start Page extract
Instructions

• provide background information about theory / research purpose / method

• restate the conceptual framework

Example for a made-up article entitled “Insects use unsteady lift mechanisms to fly”

In this study, we aimed to discover a new lift mechanism to understand how insects fly. We proposed that insects use unsteady lift mechanisms that exploit phenomena related to dynamic stall. Stall occurs when a wing operates at a high angle of attack, leading to a brief increase in lift. Dynamic stall occurs when a wing suddenly increases its angle of attack. …

Instructions

• restate the main findings

• may include graphs or tables

Example for a made-up article entitled “Insects use unsteady lift mechanisms to fly”

We found that insect wings generate lift by generating a leading edge vortex. The mechanism for generating the vortex is related to dynamic stall insofar as stall causes the vortex to form. But unlike in a stalled wing, the vortex does not continue to grow until it detaches from the wing. Instead, the vortex reaches a stable size as vortex energy is convected down the wing and shed at the wing tip, allowing the vortex to remain attached to the wing. …

Instructions

• summarize the core finding (take-home message)

Example for a made-up article entitled “Insects use unsteady lift mechanisms to fly”

In summary, we found that the leading edge vortex forming on the insect wings we studied accounted for up to 60% of the generated lift, with rotational lift and conventional lift making up the remaining 40%.

Instructions

• Step 1: Interpret findings

• Step 2: Compare findings with the literature

• Step 3: Accounting for results

• Step 4: Evaluate findings

Example for a made-up article entitled “Insects use unsteady lift mechanisms to fly”

Not only did our study identify how insect generate lift. But given that similar lift mechanisms have been described on fixed-wing planes with swept wings, we propose that such a leading-edge vortex also occurs on other fast-beating and swept-back foils, such as the tail fins of most fish.
end Page extract
start Entries provided
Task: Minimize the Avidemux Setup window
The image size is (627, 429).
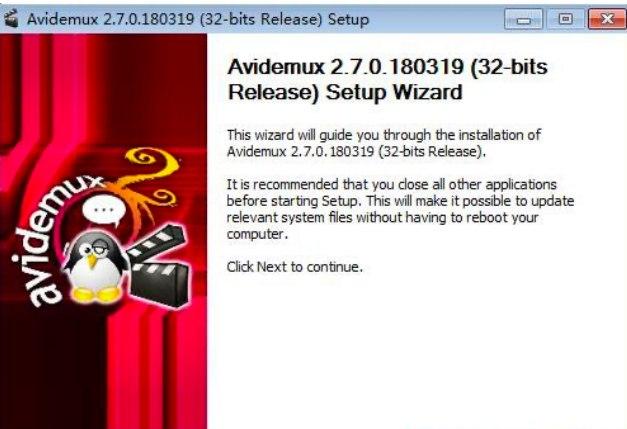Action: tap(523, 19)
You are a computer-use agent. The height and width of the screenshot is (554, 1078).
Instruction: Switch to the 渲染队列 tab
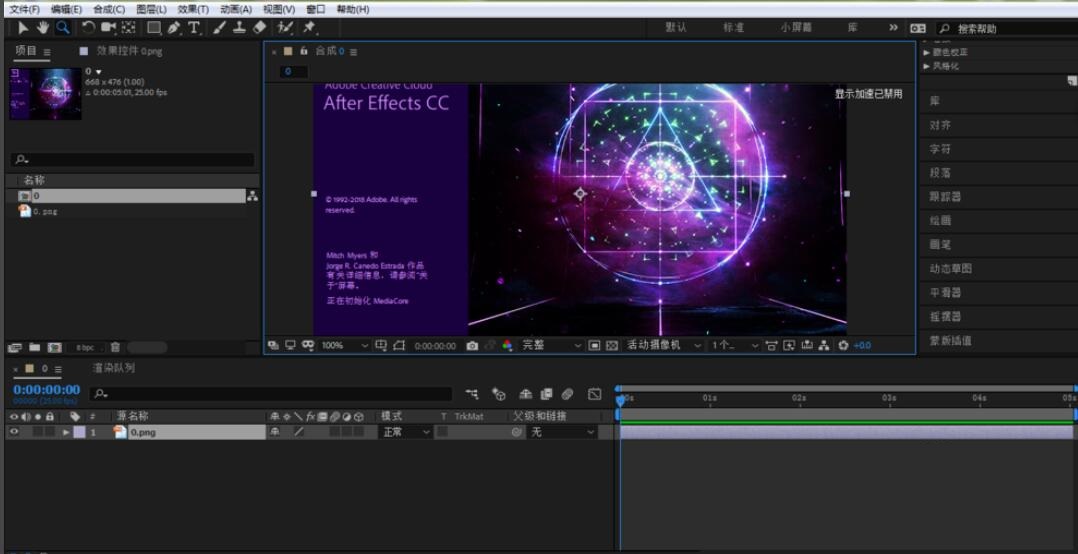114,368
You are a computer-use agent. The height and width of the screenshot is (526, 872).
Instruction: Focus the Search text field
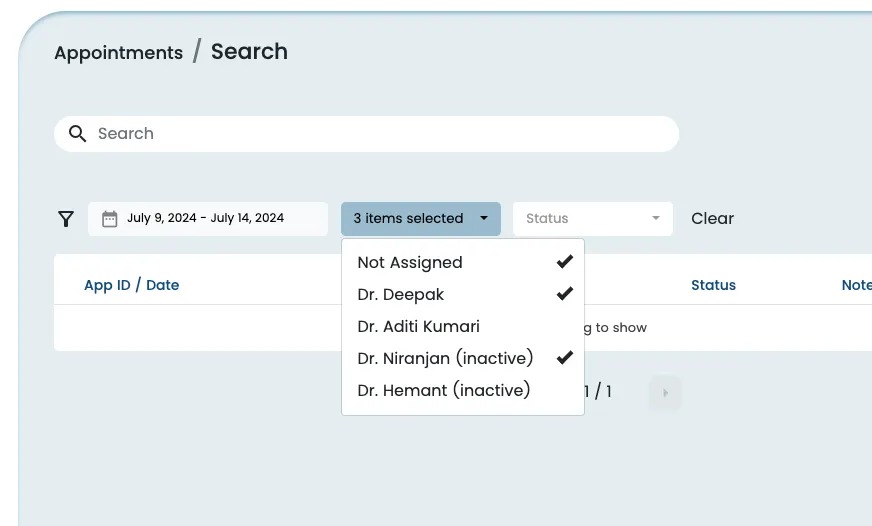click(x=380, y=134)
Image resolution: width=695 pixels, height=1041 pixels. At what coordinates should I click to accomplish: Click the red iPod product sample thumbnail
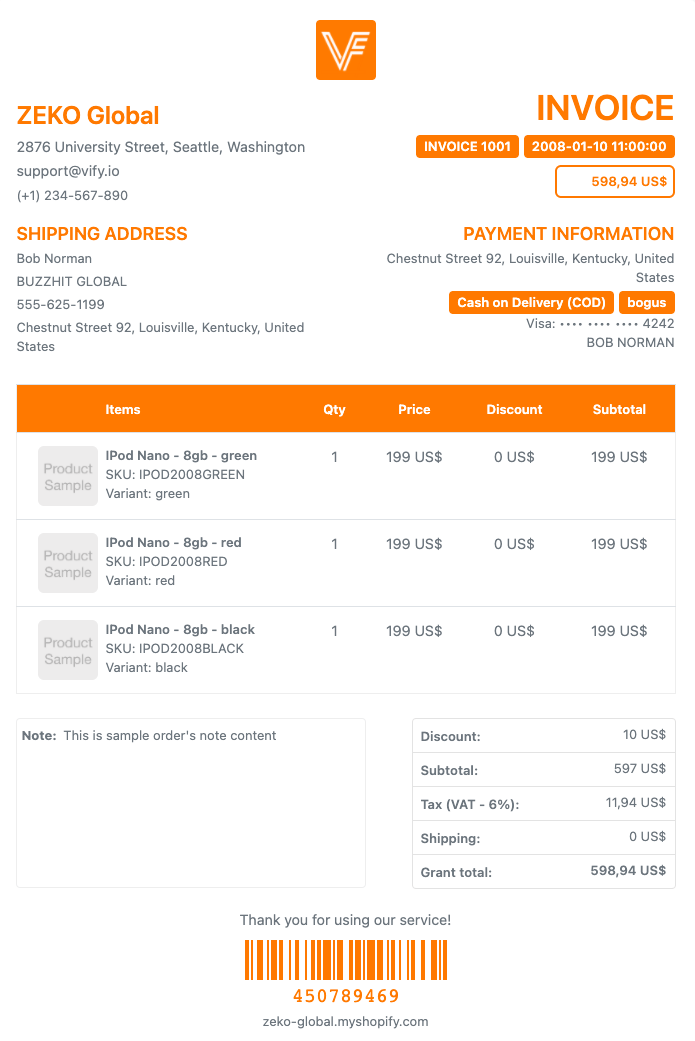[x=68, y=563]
end Entries provided
**Task instructions**:
Reproduce the writing guide word for word, from start to finish. None of the items are needed for this.

**Response to this exercise**:
Instructions

• provide background information about theory / research purpose / method

• restate the conceptual framework

Example for a made-up article entitled “Insects use unsteady lift mechanisms to fly”

In this study, we aimed to discover a new lift mechanism to understand how insects fly. We proposed that insects use unsteady lift mechanisms that exploit phenomena related to dynamic stall. Stall occurs when a wing operates at a high angle of attack, leading to a brief increase in lift. Dynamic stall occurs when a wing suddenly increases its angle of attack. …

Instructions

• restate the main findings

• may include graphs or tables

Example for a made-up article entitled “Insects use unsteady lift mechanisms to fly”

We found that insect wings generate lift by generating a leading edge vortex. The mechanism for generating the vortex is related to dynamic stall insofar as stall causes the vortex to form. But unlike in a stalled wing, the vortex does not continue to grow until it detaches from the wing. Instead, the vortex reaches a stable size as vortex energy is convected down the wing and shed at the wing tip, allowing the vortex to remain attached to the wing. …

Instructions

• summarize the core finding (take-home message)

Example for a made-up article entitled “Insects use unsteady lift mechanisms to fly”

In summary, we found that the leading edge vortex forming on the insect wings we studied accounted for up to 60% of the generated lift, with rotational lift and conventional lift making up the remaining 40%.

Instructions

• Step 1: Interpret findings

• Step 2: Compare findings with the literature

• Step 3: Accounting for results

• Step 4: Evaluate findings

Example for a made-up article entitled “Insects use unsteady lift mechanisms to fly”

Not only did our study identify how insect generate lift. But given that similar lift mechanisms have been described on fixed-wing planes with swept wings, we propose that such a leading-edge vortex also occurs on other fast-beating and swept-back foils, such as the tail fins of most fish.